黏膜上皮細胞分泌的抗病毒蛋白在IAV感染過程中發揮著重要作用,病毒感染早期或期間誘導抗病毒蛋白的生成有助于提高宿主抵抗病毒的能力[19]。研究表明,在BEAS-2B細胞中,表沒食子兒茶素沒食子酸酯可誘導IFN-λ的分泌抑制IAV感染[20]。此外,流感病毒感染后呼吸道上皮細胞分泌的BD-3和IFN-γ在宿主恢復過程中也起著重要的作用[8-9]。BD-3屬于β防御素家族,具有很強的抗病毒活性。BD-3可通過破壞IAV的包膜,阻止IAV進入細胞并誘導其他抗病毒蛋白的生成來抑制IAV[10]。IFN-γ由活化的T細胞、NK細胞及呼吸道上皮細胞生成[8,21-24]。IFN-γ的生成對病毒的清除及適應性免疫的發展至關重要,其可通過誘導ISGs的表達抑制IAV復制[13-14]。盡管之前的研究已表明BD-3及IFN-γ可抑制IAV,但2者的抗IAV機制仍不清楚,進一步探索BD-3及IFN-γ的抗IAV機制有助于更好地防治IAV感染。
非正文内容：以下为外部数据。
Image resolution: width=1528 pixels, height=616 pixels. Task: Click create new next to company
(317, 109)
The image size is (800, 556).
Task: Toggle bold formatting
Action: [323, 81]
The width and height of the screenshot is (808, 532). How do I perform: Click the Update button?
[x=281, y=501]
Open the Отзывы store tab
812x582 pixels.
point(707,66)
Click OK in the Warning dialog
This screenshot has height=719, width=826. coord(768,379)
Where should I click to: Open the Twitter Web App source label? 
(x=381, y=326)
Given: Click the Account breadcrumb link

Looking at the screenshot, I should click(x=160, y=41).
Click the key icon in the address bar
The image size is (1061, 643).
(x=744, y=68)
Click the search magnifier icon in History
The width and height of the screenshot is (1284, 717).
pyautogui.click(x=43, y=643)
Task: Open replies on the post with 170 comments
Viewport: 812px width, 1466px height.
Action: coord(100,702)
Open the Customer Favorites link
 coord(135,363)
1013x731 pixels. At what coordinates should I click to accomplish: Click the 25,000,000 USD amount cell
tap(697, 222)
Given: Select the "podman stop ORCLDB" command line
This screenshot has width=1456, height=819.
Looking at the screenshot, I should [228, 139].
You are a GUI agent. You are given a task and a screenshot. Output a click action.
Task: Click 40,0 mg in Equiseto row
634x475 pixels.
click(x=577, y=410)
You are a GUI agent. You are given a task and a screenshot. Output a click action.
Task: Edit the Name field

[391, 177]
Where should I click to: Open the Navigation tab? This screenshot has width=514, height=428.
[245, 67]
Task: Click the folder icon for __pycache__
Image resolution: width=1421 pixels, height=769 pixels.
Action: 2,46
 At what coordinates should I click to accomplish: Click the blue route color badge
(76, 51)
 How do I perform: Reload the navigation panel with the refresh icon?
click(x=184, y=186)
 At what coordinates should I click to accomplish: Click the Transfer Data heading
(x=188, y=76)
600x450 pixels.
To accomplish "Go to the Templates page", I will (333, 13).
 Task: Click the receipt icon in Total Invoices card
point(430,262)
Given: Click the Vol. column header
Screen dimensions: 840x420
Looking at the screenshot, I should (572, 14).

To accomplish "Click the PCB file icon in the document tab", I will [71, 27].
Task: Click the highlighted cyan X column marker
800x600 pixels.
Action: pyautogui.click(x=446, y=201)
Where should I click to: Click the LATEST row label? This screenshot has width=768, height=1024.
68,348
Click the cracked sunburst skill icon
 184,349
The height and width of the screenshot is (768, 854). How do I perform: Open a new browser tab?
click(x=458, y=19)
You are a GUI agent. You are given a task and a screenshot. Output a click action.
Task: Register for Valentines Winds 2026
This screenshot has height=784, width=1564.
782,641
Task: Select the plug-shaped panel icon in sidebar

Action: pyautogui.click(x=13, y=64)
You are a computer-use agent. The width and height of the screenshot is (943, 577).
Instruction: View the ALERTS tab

注:A、B、C表示H1N1 NP mRNA表達水平;(1)與單H1N1+組相比,P<0.01;與H1N1、IFN-γ、HBD3全+組相比,(2)P<0.05,(3)P<0.01;(4)與H1N1、IFN-γ、siHBD3全+組相比,P<0.01。圖6 BEAS-2B細胞H1N1、IFN-γ、HBD3、siHBD3、IFN-γ Ab單獨或聯合作用對H1N1 NP mRNA表達的影響Fig.6 Effects of H1N1,IFN-γ,HBD3,siHBD3,and IFN-γ Ab alone or their combination on H1N1 NP mRNA expression in BEAS-2B cells

注:A、C、E分別為NP蛋白條帶結果,B、D、F為NP蛋白定量結果;(1)與單H1N1+組相比,P<0.01;與H1N1、IFN-γ、HBD3全+組相比,(2)P<0.05,(3)P<0.01;(4)與H1N1、IFN-γ、siHBD3全+組相比,P<0.01。圖7 BEAS-2B細胞H1N1、IFN-γ、HBD3、siHBD3、IFN-γ Ab單獨或聯合作用對H1N1 NP蛋白表達的影響Fig.7 EffectS of H1N1,IFN-γ,HBD3,siHBD3,and IFN-γ Ab alone or their combination on H1N1 NP Protein expression level in BEAS-2B cells

抗病毒蛋白可通過誘導其他抗病毒細胞因子的表達增強其抗病毒功能。此前的研究表明,在不同細胞中BD-3和IFN-γ可相互誘導表達。例如,在角質細胞和人臍靜脈內皮中,IFN-γ可誘導BD-3 mRNA的表達[15-16]且BD-3可誘導NK細胞中IFN-γ的分泌[11]。本研究發現IFN-γ作用后HBD3表達明顯升高,同時,HBD3作用后IFN-γ表達也明顯增加。結果表明,在BEAS-2B細胞中,HBD3與IFN-γ可相互誘導表達。然而,HBD3與IFN-γ的相互誘導并不是劑量依賴性的,這可能與HBD3和IFN-γ免疫調節的雙重作用有關。研究表明,IFN-γ可抑制流感病毒感染后期的抗菌防御[25],而HBD3在抗菌活性及炎癥反應方面有著雙重作用[26]。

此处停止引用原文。